> **Task goal**
Output should begin at the line holding "Kommentar (51, 924)" and end at the last line of the entries; print those lines verbatim and no others.

> **Collected data entries**
--------------------------------------------------

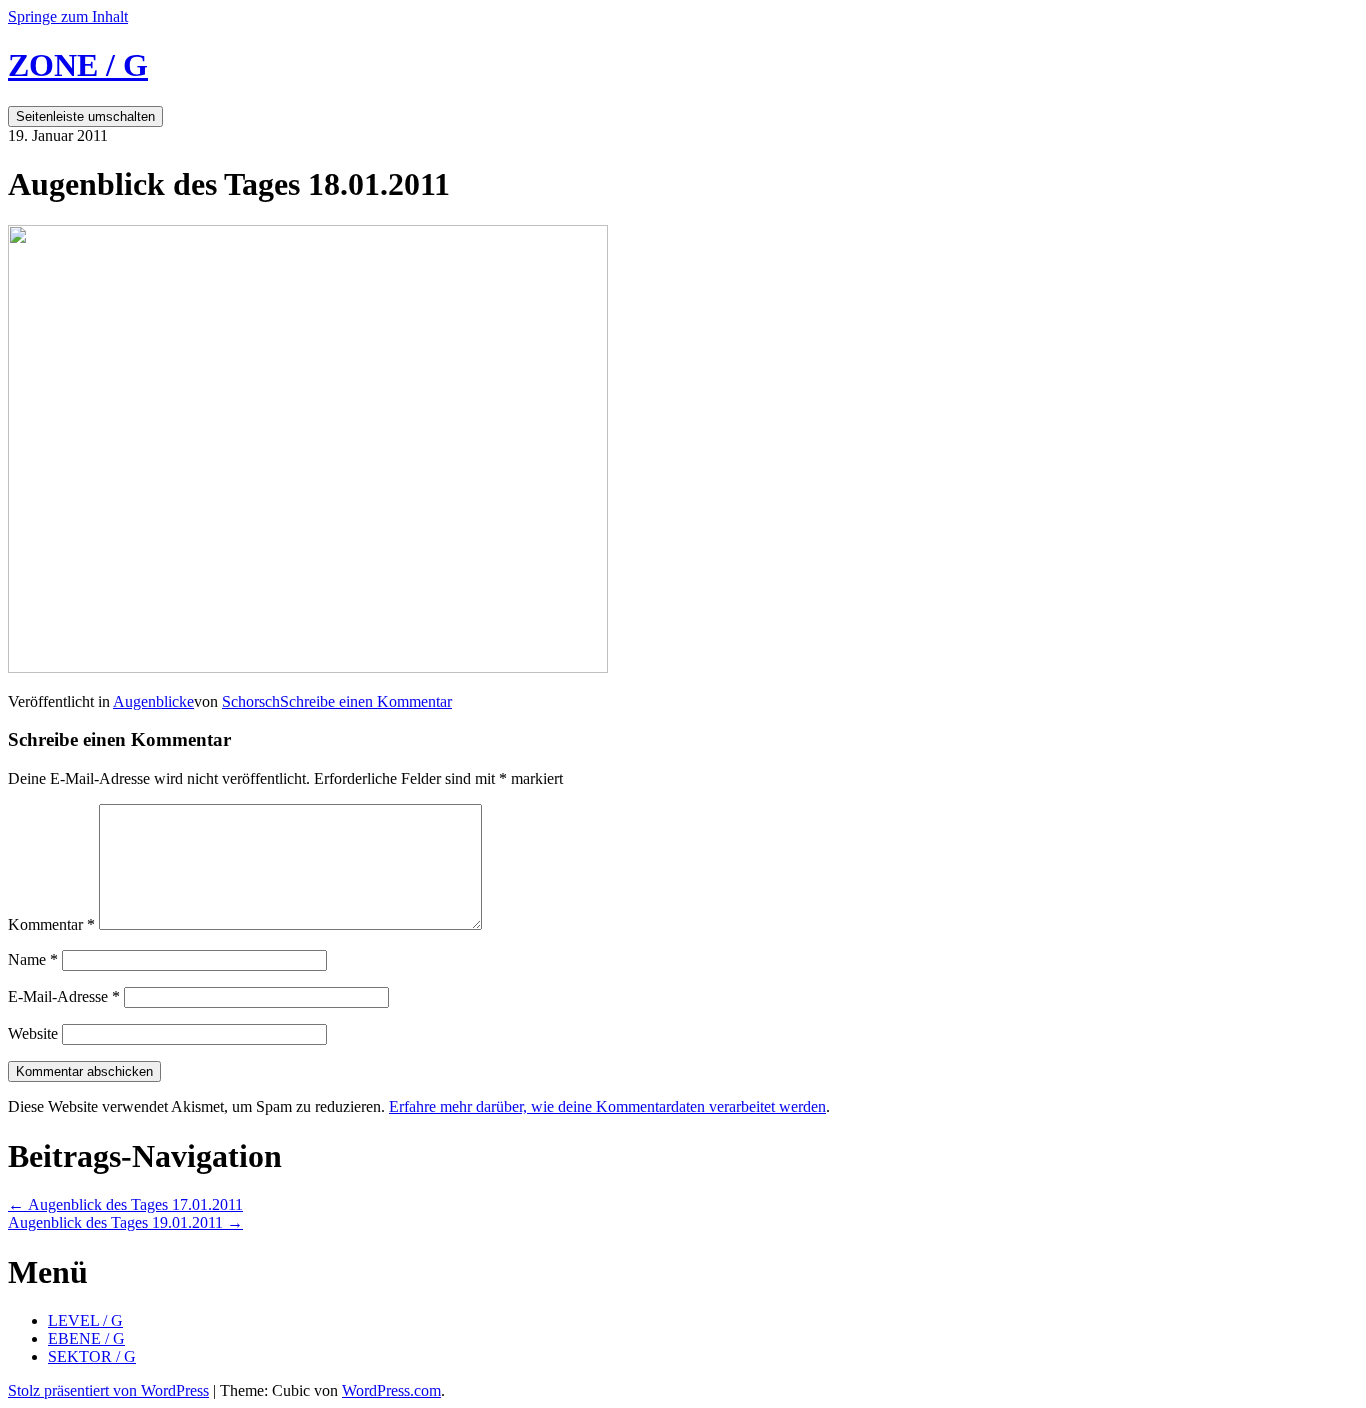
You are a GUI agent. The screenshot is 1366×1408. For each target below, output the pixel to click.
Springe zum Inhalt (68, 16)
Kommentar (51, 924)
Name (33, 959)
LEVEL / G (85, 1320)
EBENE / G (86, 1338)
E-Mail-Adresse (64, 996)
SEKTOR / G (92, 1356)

--------------------------------------------------

> **Answer to this problem**
Kommentar (51, 924)
Name (33, 959)
LEVEL / G (85, 1320)
EBENE / G (86, 1338)
E-Mail-Adresse (64, 996)
SEKTOR / G (92, 1356)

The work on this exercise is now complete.